The Effect of Network Width on the Performance of Large-batch Training
This work addresses the challenge of efficient distributed training for machine learning practitioners, offering insights into network design to mitigate large-batch issues, though it is incremental as it builds on existing large-batch training research.
The paper tackles the problem of large-batch training in neural networks, which reduces communication overheads but can harm convergence and generalization. It finds that wider networks, compared to deeper ones with the same parameter count, can be trained with larger batches without slowing convergence, as supported by theoretical results and experiments on residual and fully-connected networks.
Distributed implementations of mini-batch stochastic gradient descent (SGD) suffer from communication overheads, attributed to the high frequency of gradient updates inherent in small-batch training.
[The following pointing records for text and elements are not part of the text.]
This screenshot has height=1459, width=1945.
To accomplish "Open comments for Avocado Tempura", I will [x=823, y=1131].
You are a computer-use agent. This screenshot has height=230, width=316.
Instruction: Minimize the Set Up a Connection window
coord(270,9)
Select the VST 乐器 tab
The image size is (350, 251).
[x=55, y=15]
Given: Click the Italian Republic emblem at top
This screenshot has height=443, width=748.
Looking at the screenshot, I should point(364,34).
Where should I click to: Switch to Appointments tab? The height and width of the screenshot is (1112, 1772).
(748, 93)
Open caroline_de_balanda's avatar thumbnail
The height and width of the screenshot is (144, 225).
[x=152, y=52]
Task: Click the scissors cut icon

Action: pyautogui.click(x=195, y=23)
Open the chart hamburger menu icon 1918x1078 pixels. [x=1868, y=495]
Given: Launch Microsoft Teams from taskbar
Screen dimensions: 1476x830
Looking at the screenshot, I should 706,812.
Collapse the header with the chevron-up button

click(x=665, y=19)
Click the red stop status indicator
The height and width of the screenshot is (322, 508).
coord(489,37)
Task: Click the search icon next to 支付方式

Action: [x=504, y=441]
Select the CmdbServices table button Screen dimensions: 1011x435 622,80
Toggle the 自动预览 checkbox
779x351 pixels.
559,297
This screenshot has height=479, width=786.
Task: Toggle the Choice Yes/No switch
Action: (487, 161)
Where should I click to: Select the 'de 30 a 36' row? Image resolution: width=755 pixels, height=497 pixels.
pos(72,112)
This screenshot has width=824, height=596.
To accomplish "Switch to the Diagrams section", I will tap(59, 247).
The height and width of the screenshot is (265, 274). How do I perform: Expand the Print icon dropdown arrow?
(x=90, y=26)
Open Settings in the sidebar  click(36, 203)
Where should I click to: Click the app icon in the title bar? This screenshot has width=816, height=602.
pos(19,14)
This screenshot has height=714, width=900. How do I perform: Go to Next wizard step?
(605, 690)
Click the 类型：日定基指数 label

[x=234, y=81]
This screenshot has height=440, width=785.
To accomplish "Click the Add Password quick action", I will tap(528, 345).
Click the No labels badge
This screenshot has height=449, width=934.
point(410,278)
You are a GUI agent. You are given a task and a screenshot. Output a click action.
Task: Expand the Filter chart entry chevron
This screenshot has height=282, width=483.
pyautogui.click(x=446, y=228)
Training with large batches can reduce these overheads; however, large batches can affect the convergence properties and generalization performance of SGD. In this work, we take a first step towards analyzing how the structure (width and depth) of a neural network affects the performance of large-batch training. We present new theoretical results which suggest that--for a fixed number of parameters--wider networks are more amenable to fast large-batch training compared to deeper ones. We provide extensive experiments on residual and fully-connected neural networks which suggest that wider networks can be trained using larger batches without incurring a convergence slow-down, unlike their deeper variants.